Permainan pun dihentikan dengan skor 35-20 pemenangnya adalah grup Kak Damar. Sebenarnya tidak ada hadiah dari permainan ini, hanya untuk melatih sportivitas dan meningkatkan kualitas para pemain. Terkadang memang ada yang terbawa emosi, karena memang suasananya seperti sedang tanding. Angel heboh berlari ke arah tempat para pemain sedang istirahat, tangannya penuh dengan minuman mineral yang baru dibelinya tadi di depan.
“YEY! Menang!” Angel teriak, “Nih minumnyaaaaaa...”
“Makasih leee..” Jawab Kak Hengki manis
“Kalian kok menggelikan gini ya?” Kataku
“Tau nih.” Kata Kak Damar
“Ai, kamu ga ngasih aku minum?” Tanya Kak Raya dengan suara yang manja
“Raya!” Jewer Kak Damar
“Emang enak?” Kataku sambil menjulurkan lidah
“Udah yuk kita pulang.”
“Ayo..”
            Aku dan Kak Damar izin pulang duluan, Angel?
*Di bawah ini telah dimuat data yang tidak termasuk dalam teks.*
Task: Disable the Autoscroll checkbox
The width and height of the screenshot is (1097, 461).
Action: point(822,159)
Ya pasti pulang dengan Kak Hengki. Di perjalanan menuju pulang, Kak Damar banyak tanya tentang Kak Raya ke aku, tapi aku tidak meresponnya, habis pertanyaannya berlebihan. Panasnya benar-benar sangat terik, cuacanya juga panas, seperti membakar kulit.
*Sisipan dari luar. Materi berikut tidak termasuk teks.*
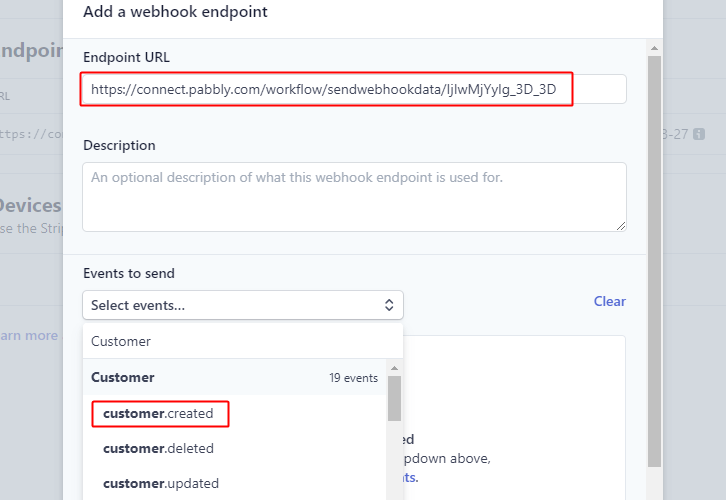Grab the Description box resize handle
This screenshot has height=500, width=726.
coord(620,225)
            Sesampainya di rumah aku baru sadar ternyata handphone ku tertinggal, saat aku cek sudah ada 2 panggilan tidak terjawab, dan 2 pesan masuk. Nomer yang sama, Kak Raya! Ah, orang itu memang punya percaya diri yang luar biasa.
Kak Raya : “Ai, kamu ga usah panik. Aku baik-baik aja kok.”
Kak Raya : “Tadi kamu terpesona ya ngeliat permainan aku sampe bengong gitu?”
Airin      : “Siapa yang panik? Aku ga panik tuh. Aku ga liat kamu, aku liat Kak Damar.”
Kak Raya : “Kok tadi pas aku jatoh, terus senyum ke kamu, kamu bales senyum aku?”
Airin      : “Senyum itu ibadah.”
Kak Raya : “Aku seneng liat senyum kamu.”
            Aku tidak membalasnya lagi, kalau diteruskan pasti bakal super tidak jelas. Aku lebih memilih tidur, suasanya enak untuk tidur.